Repeat the items below verbatim, starting at their very first line and ending at the line that contains "point(992,77)", with both of those lines included.

::: RECORDS FOR PROCESSING :::

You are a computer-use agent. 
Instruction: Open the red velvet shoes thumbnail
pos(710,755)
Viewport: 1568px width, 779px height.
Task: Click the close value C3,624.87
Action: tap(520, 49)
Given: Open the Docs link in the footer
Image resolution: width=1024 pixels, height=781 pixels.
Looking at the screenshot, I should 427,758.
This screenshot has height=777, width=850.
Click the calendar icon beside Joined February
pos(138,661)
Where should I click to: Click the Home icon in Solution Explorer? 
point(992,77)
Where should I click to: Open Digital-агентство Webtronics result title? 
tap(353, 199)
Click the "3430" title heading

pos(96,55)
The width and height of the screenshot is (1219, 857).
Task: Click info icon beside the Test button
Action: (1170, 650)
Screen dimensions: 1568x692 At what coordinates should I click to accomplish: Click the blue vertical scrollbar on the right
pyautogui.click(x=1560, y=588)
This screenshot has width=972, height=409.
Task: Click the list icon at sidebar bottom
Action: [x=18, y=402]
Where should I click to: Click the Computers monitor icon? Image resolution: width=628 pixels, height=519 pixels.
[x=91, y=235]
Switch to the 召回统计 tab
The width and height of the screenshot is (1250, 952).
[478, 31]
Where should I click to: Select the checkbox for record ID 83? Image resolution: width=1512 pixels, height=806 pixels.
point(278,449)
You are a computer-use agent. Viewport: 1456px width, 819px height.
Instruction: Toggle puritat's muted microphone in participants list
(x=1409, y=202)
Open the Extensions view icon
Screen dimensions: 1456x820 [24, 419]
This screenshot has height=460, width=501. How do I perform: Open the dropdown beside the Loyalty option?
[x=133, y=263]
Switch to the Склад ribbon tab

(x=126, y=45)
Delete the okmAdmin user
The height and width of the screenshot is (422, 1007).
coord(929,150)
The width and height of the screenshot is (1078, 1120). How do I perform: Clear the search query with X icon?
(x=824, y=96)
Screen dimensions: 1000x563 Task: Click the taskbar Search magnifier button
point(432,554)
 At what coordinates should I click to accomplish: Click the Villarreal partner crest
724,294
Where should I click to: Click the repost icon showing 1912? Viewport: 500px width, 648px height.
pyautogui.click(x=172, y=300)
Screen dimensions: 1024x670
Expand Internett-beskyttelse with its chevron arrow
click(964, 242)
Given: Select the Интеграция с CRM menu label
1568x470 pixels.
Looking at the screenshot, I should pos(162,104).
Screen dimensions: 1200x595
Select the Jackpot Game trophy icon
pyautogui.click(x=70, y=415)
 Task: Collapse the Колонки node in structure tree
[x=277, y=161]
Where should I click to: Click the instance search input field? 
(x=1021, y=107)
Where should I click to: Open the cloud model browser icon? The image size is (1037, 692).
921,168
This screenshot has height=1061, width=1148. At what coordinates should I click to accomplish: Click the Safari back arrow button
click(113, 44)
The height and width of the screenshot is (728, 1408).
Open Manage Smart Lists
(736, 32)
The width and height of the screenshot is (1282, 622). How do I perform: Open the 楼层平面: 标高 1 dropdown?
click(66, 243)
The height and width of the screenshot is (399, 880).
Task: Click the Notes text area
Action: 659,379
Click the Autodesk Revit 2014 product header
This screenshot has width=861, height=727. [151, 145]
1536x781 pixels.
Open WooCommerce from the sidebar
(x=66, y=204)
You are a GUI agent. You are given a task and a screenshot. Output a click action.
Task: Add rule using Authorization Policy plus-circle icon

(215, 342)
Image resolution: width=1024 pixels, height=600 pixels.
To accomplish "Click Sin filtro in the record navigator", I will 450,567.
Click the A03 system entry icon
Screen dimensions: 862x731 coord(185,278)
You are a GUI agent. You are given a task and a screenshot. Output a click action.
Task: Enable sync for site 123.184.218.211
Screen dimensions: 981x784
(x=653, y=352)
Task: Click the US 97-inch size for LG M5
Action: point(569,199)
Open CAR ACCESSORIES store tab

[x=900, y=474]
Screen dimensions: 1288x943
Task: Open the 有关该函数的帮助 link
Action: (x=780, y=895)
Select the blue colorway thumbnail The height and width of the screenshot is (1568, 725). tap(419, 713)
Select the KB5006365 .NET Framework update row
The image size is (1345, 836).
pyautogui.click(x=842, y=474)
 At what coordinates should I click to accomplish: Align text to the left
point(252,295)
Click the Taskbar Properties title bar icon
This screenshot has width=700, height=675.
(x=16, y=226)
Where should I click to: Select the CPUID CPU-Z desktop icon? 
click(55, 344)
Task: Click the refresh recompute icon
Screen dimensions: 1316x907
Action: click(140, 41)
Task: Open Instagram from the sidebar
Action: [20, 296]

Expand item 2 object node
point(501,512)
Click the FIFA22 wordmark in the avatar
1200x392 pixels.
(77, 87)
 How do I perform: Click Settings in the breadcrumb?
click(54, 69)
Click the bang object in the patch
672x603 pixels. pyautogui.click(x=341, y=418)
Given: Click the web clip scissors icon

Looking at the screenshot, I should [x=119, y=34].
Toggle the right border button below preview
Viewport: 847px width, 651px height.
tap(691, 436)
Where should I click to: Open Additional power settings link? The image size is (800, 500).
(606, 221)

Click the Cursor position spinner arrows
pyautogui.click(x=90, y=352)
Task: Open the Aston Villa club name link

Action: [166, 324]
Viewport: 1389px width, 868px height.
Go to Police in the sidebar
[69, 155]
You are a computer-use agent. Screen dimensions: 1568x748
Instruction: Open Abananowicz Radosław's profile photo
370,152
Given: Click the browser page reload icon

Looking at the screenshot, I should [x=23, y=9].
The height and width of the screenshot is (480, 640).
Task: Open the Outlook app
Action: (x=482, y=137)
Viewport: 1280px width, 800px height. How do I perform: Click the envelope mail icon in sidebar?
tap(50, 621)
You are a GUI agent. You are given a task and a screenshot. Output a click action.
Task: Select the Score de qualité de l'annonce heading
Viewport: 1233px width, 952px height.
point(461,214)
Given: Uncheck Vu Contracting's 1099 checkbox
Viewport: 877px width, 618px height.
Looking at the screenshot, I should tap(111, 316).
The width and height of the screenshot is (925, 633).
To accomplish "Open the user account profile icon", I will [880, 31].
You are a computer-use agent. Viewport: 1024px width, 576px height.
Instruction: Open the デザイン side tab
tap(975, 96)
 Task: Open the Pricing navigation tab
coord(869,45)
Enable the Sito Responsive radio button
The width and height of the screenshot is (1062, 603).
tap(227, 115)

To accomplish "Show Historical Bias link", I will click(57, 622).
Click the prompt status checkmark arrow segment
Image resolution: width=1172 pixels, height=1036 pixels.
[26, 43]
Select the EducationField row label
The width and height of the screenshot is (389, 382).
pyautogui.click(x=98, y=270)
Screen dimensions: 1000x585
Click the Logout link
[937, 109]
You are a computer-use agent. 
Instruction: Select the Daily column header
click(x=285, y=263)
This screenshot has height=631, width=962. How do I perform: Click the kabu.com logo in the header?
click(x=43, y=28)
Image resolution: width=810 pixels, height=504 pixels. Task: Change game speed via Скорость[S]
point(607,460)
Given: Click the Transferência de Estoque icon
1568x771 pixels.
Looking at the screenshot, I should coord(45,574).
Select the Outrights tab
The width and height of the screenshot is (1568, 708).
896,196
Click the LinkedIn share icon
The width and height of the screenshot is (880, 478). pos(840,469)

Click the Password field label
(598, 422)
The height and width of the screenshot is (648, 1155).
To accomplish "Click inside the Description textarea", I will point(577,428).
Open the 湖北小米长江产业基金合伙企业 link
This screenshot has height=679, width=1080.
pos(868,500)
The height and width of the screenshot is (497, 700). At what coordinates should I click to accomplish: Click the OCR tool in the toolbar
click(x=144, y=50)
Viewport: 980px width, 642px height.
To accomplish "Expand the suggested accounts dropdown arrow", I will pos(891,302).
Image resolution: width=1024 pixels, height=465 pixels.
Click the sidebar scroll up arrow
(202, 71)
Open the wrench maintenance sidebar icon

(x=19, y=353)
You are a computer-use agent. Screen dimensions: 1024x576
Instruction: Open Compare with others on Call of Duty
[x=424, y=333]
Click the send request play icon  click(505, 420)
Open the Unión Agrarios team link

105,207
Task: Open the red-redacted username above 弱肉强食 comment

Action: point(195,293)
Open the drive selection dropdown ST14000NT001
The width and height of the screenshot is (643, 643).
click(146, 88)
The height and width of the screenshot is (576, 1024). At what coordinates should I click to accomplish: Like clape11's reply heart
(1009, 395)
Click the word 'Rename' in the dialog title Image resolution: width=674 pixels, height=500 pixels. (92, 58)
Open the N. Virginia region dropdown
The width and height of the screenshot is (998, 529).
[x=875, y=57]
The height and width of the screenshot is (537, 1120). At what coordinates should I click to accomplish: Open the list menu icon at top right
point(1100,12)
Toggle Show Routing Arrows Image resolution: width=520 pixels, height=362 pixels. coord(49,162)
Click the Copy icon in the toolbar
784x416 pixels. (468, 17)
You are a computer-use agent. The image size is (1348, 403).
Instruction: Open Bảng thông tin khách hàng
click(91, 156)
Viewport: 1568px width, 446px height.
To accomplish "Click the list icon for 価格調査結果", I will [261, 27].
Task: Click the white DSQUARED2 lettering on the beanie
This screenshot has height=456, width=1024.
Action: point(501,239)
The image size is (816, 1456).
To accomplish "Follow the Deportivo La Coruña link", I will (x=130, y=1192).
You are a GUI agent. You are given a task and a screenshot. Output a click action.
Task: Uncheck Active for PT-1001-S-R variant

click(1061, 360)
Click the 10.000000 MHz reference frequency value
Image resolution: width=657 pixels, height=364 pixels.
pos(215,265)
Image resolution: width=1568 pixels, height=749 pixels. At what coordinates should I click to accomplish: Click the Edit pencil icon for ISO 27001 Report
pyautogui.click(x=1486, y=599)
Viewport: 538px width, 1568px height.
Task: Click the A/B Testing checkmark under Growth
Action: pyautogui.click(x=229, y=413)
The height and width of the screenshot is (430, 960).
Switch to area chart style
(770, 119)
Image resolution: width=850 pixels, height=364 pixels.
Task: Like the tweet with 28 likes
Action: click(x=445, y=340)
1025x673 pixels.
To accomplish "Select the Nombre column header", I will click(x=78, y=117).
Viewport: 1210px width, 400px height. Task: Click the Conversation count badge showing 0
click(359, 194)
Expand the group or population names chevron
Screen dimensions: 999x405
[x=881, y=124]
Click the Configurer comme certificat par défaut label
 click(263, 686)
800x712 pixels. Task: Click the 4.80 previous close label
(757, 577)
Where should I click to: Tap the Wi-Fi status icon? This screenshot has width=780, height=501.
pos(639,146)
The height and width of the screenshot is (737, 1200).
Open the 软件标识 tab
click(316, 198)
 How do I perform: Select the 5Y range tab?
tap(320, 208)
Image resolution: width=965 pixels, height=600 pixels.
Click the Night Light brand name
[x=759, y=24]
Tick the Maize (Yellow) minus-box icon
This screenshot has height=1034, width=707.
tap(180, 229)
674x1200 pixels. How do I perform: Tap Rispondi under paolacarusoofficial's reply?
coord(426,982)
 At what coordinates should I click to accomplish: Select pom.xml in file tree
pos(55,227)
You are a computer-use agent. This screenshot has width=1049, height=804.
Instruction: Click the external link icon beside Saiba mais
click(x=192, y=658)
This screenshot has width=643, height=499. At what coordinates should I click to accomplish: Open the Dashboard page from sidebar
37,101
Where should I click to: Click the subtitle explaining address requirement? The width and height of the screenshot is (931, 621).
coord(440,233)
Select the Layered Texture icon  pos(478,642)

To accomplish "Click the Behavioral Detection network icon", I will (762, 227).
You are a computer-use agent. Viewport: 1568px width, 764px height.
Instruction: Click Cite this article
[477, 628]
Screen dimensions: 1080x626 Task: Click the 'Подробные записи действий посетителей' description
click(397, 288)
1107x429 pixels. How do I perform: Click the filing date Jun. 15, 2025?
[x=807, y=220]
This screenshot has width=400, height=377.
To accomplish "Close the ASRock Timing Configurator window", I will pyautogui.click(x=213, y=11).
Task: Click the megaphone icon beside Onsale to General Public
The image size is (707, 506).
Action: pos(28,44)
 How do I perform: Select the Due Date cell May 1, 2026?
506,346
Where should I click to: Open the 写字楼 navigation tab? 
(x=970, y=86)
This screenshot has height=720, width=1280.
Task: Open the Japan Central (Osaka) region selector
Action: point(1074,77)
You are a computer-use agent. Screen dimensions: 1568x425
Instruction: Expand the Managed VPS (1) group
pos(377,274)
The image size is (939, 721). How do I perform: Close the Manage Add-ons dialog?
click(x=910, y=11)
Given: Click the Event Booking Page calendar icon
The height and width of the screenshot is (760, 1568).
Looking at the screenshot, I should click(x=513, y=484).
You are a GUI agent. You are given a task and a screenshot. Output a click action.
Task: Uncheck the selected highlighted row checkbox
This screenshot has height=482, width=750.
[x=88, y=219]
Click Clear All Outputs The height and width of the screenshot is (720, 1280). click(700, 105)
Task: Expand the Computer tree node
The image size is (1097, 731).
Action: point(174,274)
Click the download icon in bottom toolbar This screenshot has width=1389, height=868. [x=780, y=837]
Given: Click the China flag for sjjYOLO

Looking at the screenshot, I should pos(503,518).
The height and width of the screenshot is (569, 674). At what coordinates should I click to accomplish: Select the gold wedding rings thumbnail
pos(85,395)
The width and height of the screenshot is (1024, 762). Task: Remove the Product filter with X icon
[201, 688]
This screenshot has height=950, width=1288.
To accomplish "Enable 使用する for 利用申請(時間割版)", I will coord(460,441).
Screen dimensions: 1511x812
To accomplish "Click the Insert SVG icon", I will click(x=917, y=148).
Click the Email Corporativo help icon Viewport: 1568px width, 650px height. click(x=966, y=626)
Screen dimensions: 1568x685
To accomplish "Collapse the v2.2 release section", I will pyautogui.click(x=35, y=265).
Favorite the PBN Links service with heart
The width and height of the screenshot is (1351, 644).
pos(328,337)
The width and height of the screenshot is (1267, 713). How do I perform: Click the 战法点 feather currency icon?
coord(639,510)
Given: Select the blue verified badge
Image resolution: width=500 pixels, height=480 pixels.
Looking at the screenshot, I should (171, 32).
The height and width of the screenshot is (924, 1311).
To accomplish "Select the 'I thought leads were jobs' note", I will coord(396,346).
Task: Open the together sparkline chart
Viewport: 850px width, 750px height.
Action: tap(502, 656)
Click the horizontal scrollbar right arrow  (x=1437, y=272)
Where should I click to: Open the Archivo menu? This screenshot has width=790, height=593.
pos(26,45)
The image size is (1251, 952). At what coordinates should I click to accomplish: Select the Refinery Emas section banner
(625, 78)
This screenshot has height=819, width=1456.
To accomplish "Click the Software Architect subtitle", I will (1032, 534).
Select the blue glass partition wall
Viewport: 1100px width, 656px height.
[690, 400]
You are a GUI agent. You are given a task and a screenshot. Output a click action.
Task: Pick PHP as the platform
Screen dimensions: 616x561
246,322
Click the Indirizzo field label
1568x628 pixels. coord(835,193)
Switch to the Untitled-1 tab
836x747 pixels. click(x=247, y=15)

:::

OUTPUT ▸
You are a computer-use agent. 
Instruction: Open the red velvet shoes thumbnail
pos(710,755)
Viewport: 1568px width, 779px height.
Task: Click the close value C3,624.87
Action: tap(520, 49)
Given: Open the Docs link in the footer
Image resolution: width=1024 pixels, height=781 pixels.
Looking at the screenshot, I should 427,758.
This screenshot has height=777, width=850.
Click the calendar icon beside Joined February
pos(138,661)
Where should I click to: Click the Home icon in Solution Explorer? 
point(992,77)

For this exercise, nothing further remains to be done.